[Saved data entries]
»»
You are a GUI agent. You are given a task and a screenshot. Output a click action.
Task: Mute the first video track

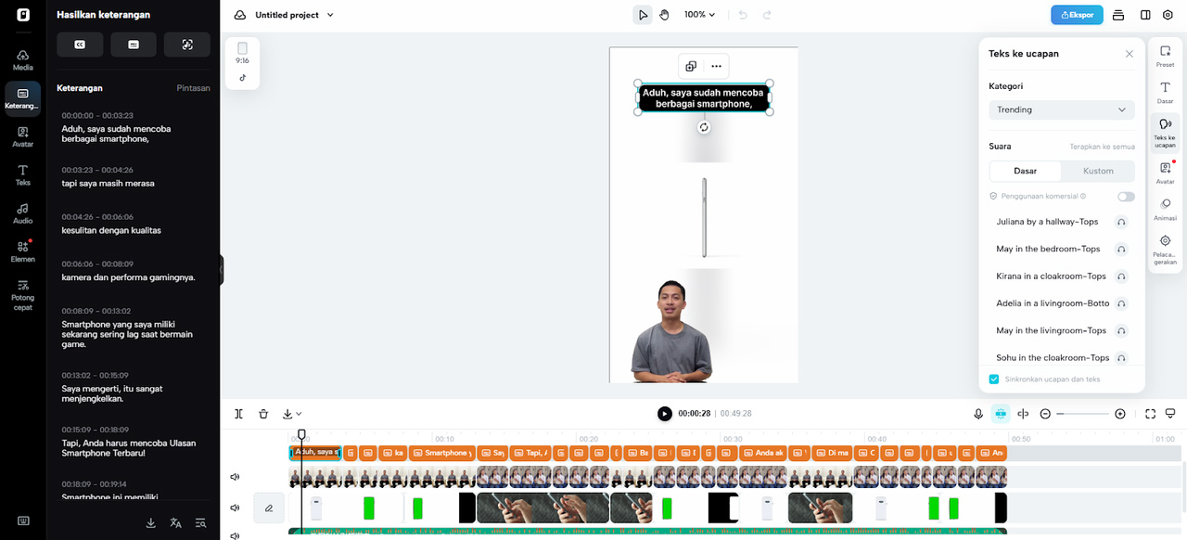pyautogui.click(x=235, y=477)
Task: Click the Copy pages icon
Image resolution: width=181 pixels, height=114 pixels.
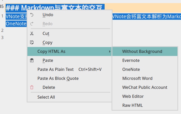Action: [x=32, y=42]
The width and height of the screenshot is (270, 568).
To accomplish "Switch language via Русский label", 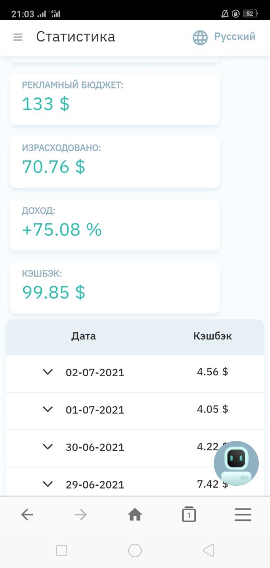I will click(234, 37).
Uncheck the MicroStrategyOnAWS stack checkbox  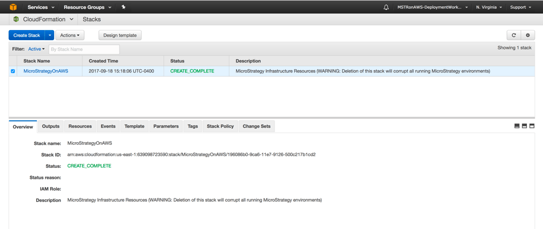13,71
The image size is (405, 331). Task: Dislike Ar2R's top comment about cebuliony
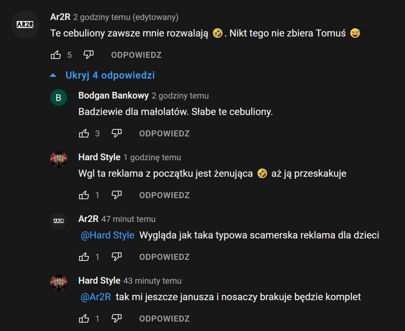coord(89,55)

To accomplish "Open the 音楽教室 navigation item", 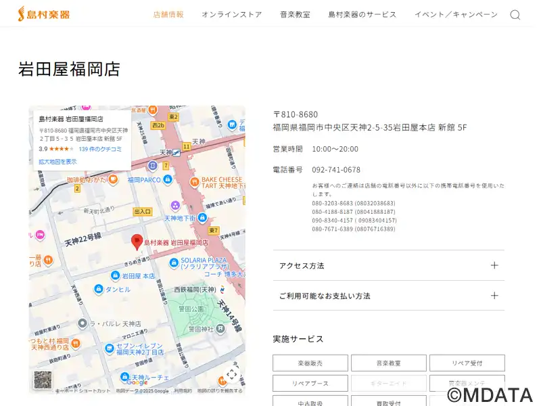I will pyautogui.click(x=295, y=14).
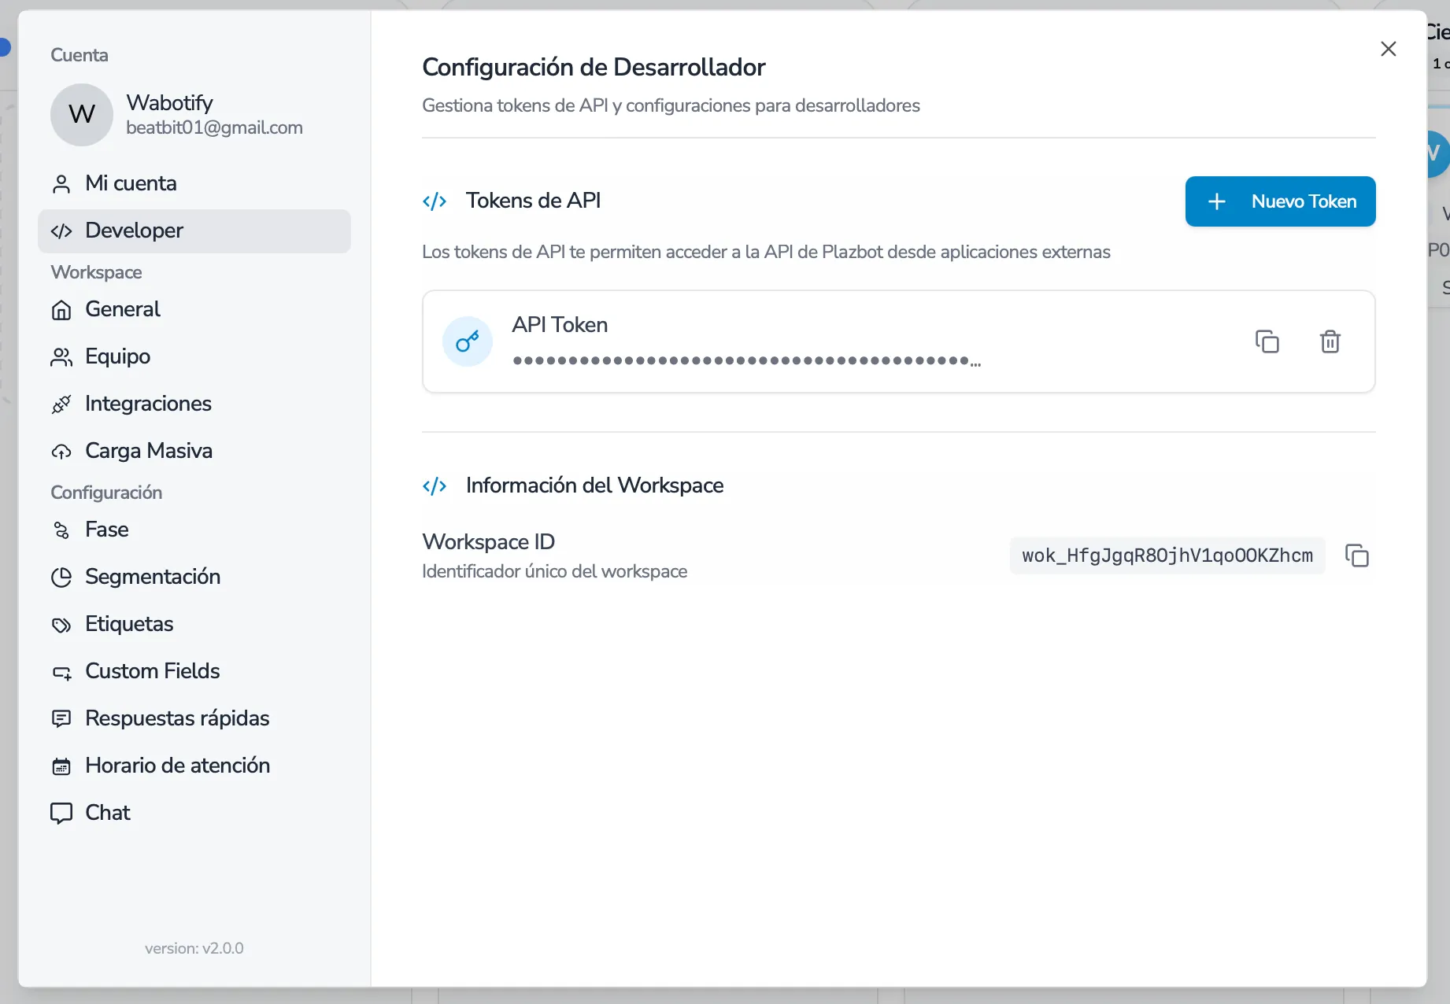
««
- Work to complete
Tally each line in the data that holds the word "screenshot"; write only the total.

- Your response
2